Think about this! When you read aloud, you are teaching your child so much more than just telling them a story. When you read to a child, you are practicing:
• reading fluency (steady, easy, fluid pacing of the words on the page).
• vocabulary ("Mom, what does that mean?").
• bonding with your child (when you sit together in a comfy chair or in his/her bed reading together, that bonding time is critical for growth! Don't underestimate the importance of bonding in developing lifelong readers).
• reading comprehension ("Wait, what just happened? Tell me what you think?").
• critical thinking skills ("Oh my gosh! Why do you think he/ she did that?").
• predictions ("What do you think will happen next? Why?").
• conversation starters ("This reminds me of our trip to Disney last year. Remember that? What was your favorite part of that trip?").
• problem solving ("Mom, Tanya is so mean. She reminds me of this girl who's bothering me").
• co-reading (you read a page and let child read a page).
• relaxing your body and mind with a screen-free evening ritual.
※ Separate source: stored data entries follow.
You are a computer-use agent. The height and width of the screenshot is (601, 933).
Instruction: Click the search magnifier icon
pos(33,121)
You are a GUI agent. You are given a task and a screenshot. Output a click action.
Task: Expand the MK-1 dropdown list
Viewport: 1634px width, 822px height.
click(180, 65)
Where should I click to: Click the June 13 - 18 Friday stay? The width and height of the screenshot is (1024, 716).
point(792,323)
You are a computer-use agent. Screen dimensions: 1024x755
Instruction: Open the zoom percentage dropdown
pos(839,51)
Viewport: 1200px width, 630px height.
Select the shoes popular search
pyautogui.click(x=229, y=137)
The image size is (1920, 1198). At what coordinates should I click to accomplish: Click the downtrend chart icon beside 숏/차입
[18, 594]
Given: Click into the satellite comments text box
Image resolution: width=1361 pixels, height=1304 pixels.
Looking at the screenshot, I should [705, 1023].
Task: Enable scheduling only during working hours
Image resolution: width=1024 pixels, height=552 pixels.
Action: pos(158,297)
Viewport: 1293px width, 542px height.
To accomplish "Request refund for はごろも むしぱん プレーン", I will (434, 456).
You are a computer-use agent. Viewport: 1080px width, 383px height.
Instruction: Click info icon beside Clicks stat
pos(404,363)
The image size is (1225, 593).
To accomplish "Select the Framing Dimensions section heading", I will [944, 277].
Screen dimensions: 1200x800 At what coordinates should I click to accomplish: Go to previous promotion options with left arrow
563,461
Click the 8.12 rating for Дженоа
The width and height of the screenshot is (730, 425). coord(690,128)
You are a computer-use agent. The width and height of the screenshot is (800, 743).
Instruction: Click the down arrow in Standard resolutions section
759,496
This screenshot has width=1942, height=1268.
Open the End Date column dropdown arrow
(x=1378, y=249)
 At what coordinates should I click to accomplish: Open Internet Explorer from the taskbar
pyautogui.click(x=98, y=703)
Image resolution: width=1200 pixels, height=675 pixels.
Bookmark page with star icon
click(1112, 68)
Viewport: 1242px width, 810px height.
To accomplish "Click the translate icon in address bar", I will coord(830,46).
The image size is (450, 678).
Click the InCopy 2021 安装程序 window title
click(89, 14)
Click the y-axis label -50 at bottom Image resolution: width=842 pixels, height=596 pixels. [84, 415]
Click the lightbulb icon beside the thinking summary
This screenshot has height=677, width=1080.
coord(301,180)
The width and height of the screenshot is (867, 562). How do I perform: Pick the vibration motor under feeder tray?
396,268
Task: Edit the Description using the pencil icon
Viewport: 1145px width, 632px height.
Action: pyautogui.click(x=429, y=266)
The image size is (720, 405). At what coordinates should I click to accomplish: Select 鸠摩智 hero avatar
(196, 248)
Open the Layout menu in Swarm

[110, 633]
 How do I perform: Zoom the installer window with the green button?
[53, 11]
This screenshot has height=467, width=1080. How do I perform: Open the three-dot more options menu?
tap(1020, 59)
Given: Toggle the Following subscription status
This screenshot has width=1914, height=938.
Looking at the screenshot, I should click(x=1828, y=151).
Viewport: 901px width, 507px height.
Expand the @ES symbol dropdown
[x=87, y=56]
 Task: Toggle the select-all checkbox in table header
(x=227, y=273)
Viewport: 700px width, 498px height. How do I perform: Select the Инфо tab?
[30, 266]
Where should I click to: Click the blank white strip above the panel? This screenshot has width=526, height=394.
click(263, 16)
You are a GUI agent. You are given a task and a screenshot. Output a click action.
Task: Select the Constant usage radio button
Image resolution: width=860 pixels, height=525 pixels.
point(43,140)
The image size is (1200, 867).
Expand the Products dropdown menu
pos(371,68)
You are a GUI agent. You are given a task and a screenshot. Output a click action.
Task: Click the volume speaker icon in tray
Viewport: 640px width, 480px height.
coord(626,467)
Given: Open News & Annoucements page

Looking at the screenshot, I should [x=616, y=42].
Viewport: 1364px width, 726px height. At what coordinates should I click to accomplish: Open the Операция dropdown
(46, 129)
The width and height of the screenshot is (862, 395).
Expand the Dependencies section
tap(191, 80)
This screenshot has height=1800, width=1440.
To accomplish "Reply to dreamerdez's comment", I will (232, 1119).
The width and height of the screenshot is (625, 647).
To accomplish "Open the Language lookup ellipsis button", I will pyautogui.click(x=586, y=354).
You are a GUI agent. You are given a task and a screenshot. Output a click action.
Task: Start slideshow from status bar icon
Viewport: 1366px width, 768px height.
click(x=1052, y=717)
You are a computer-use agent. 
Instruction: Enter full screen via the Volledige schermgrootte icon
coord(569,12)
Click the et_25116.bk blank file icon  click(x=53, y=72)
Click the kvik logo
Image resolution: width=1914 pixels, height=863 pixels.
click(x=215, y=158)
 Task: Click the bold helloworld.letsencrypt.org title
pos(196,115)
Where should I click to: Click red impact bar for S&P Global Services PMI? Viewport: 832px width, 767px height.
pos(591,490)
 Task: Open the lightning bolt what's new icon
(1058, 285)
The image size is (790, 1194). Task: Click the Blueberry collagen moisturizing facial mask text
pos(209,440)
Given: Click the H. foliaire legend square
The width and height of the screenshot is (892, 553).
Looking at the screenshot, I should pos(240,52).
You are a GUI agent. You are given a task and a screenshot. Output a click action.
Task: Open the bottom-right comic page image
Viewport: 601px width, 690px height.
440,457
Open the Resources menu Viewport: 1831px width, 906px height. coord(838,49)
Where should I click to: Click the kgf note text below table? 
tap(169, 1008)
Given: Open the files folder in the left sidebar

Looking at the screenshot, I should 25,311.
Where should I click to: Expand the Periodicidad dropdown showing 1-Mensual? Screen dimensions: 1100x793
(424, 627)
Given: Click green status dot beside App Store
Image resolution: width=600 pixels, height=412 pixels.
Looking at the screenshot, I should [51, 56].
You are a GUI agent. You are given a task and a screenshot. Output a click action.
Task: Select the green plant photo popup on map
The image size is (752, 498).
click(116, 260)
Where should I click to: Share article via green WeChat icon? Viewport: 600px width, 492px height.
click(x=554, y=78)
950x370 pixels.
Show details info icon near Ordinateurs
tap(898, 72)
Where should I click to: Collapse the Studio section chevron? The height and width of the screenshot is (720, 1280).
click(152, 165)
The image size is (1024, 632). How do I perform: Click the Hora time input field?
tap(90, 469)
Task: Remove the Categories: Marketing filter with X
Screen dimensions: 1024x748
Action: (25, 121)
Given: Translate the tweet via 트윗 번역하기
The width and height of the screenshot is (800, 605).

• enjoying literature together. (I read to my students every single day. In the 2,520 days that I have been teaching, I have yet to find one student who does not look forward to it! THEY ARE NOT TOO OLD TO BE READ TO.)
So, if you want a child to become "a lifelong reader," try these tips:
1) Pick 15-20 minutes each night to read to your child.
2) Pick a cozy place to read.
3) Choose fun voices for the characters.
4) Let your child choose the book or choose it together.
5) Encourage conversation throughout.
6) Model great reading habits.
7) Let your child read to you sometimes or read together!
8) Share some tea or a cookie while you read.
9) Make reading fun! Don't assign comprehension questions or print quizzes.
10) Picture books are great literature too! Don't only read chapter books!
So, if you want your child to be a lifelong reader, ignore the reading comprehension practice books and speed-reading software. Invite your big kid to sit next to you each night and read to him. Share literature with your kid like you would a delicious meal, tasting every word together, discussing its meaning and unraveling its complexities and mystery. You won't regret it and your child won't forget it.